Huh, I thought, maybe I need a little more support. So with my arms full, stretching on the top ladder rung, I extended my right foot to the two steps leading into the house. That's it...just a little farther...almost there...
Clatter! Bang! Crash! Snap!
I ate the concrete floor. Pain shot through me, even more so when I noticed the odd angle my leg was positioned beneath me, a position not even a contortionist would attempt.
Screams went up. Pleas for help to my wife inside the house. And a string of obscenities that would make a sailor blush.
Finally--finally!--my wife came searching for me. Found me in a heap on the floor. After a bit, I got up, brushed myself off. Looked at the dangling sheetrock and thought the job needed to be completed.
"Oh no, you're not!" exclaimed my wife. "Can you move your leg?"
I wiggled it. Sure, the pain was excruciating, but it wiggled just fine. "No problem," I said.
My wife wasn't convinced. But I wanted to be as tough as the guys in movies who sew up their own bullet-wounds. No pain, no gain! Bite down on leather! Tough it out! Hoo-hah!
Cut to two months later.
Hmm, I thought, my leg still really hurts.
My wife had had enough, scheduled an appointment for me. Because, really, going to the doctor is for wusses and hypochondriacs.
"Well," the orthopedic surgeon explains, "you broke your leg."
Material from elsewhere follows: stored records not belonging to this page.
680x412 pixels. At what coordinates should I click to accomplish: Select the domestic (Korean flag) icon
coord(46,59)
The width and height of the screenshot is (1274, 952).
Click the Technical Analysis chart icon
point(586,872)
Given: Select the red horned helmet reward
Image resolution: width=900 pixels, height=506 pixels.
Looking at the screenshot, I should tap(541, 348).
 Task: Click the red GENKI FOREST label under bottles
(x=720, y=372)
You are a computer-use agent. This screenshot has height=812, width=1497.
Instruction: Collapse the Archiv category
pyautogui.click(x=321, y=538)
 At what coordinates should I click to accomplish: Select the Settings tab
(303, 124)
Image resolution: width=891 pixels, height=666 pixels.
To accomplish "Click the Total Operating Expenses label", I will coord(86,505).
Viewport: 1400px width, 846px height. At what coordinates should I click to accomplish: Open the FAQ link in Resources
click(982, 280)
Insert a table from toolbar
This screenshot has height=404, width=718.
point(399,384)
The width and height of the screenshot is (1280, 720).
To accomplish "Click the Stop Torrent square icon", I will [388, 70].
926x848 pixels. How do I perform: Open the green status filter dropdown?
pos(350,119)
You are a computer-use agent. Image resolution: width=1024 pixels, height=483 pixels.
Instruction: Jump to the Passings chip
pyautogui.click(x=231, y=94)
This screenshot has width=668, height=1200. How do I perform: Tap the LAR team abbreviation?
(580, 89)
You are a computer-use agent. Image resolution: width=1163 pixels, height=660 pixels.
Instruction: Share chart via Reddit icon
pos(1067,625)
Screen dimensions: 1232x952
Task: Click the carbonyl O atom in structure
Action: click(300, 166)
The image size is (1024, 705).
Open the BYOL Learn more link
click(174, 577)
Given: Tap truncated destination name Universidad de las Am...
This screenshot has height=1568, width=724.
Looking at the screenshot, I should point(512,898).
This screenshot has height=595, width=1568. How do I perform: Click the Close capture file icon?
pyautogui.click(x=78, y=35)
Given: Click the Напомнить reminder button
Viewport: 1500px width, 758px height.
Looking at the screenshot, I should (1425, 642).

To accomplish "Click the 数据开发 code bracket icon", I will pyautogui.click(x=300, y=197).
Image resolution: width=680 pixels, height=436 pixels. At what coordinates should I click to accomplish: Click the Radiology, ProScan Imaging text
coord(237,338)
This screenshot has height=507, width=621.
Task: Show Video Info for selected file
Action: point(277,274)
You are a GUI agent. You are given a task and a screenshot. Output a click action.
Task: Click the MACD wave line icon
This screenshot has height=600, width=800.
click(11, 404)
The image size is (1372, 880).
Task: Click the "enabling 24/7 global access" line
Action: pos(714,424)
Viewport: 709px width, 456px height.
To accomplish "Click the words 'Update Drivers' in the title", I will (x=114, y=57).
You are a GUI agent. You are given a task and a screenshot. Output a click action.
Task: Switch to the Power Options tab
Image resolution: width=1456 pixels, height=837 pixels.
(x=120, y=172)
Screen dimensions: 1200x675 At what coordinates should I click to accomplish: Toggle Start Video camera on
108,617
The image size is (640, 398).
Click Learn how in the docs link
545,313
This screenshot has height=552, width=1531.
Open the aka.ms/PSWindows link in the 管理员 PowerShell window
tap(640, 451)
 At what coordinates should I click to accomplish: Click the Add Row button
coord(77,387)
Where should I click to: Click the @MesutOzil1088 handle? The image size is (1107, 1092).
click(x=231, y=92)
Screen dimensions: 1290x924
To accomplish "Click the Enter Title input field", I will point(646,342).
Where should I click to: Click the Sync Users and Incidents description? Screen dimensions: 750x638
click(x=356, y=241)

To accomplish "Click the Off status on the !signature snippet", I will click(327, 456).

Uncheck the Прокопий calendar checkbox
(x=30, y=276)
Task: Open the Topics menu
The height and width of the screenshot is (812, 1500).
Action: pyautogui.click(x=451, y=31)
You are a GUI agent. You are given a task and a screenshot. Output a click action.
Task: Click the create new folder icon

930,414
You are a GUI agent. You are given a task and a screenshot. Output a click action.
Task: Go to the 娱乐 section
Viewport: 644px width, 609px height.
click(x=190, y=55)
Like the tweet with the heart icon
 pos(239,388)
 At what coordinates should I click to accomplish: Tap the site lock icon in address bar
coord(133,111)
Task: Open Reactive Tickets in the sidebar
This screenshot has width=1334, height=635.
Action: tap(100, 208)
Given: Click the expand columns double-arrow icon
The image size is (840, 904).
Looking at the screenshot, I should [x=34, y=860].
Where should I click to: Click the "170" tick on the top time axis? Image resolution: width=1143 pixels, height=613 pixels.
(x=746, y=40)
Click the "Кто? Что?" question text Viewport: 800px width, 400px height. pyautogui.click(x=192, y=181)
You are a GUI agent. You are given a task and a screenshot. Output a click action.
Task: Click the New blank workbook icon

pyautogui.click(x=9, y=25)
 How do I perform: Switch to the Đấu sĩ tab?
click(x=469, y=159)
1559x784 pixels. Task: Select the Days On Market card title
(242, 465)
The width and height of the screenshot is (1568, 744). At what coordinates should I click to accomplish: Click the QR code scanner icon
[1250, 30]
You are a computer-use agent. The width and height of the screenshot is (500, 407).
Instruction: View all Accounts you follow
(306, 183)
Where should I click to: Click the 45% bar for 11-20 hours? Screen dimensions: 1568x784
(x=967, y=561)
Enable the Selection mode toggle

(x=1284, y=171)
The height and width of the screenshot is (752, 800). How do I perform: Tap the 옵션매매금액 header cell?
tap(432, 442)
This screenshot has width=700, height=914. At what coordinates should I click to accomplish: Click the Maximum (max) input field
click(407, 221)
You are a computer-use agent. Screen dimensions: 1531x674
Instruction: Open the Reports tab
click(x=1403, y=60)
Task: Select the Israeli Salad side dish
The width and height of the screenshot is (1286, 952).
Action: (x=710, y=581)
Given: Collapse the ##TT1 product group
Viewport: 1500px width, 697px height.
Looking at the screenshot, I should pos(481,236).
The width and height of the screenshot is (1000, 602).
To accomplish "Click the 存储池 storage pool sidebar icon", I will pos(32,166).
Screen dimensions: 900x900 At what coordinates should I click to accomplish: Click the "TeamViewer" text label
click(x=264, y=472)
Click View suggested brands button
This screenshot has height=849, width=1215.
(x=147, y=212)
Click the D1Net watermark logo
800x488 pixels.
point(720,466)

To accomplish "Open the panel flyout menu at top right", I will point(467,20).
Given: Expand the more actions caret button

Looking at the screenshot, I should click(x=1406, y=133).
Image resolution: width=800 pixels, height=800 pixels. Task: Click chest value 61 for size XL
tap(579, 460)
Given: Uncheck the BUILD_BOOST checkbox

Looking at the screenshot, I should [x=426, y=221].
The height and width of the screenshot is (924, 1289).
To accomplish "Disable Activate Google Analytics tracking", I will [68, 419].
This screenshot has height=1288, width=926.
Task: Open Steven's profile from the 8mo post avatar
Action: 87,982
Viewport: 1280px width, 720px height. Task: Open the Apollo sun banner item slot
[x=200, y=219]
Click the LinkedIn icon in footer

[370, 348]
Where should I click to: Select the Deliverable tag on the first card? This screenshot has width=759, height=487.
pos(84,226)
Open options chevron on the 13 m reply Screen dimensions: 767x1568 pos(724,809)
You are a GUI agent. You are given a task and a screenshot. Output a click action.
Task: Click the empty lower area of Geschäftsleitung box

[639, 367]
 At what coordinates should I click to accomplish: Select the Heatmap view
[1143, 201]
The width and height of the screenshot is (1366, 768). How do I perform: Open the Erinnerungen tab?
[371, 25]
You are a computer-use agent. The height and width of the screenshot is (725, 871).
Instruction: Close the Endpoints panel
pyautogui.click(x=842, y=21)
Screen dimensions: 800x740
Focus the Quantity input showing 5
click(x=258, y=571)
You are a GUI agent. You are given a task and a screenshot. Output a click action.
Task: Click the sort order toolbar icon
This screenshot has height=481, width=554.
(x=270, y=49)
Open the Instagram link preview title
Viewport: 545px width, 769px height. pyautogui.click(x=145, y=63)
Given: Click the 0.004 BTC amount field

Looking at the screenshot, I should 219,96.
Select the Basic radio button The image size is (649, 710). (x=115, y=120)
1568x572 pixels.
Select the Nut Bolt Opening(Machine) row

Huh. Fancy that. For two months I've been driving, walking the dog five times a day (because he, too, had shattered his knee irreparably), dragging my mother through weekly grocery store runs, even walking on the treadmill, for God's sake.
They fit me with what they call a "boot." It's more like Frankenstein footwear, blocky and cumbersome . I can't drive. I can't walk. Can't do anything. Which is really kinda' dumb when you consider how active I was for the prior two months.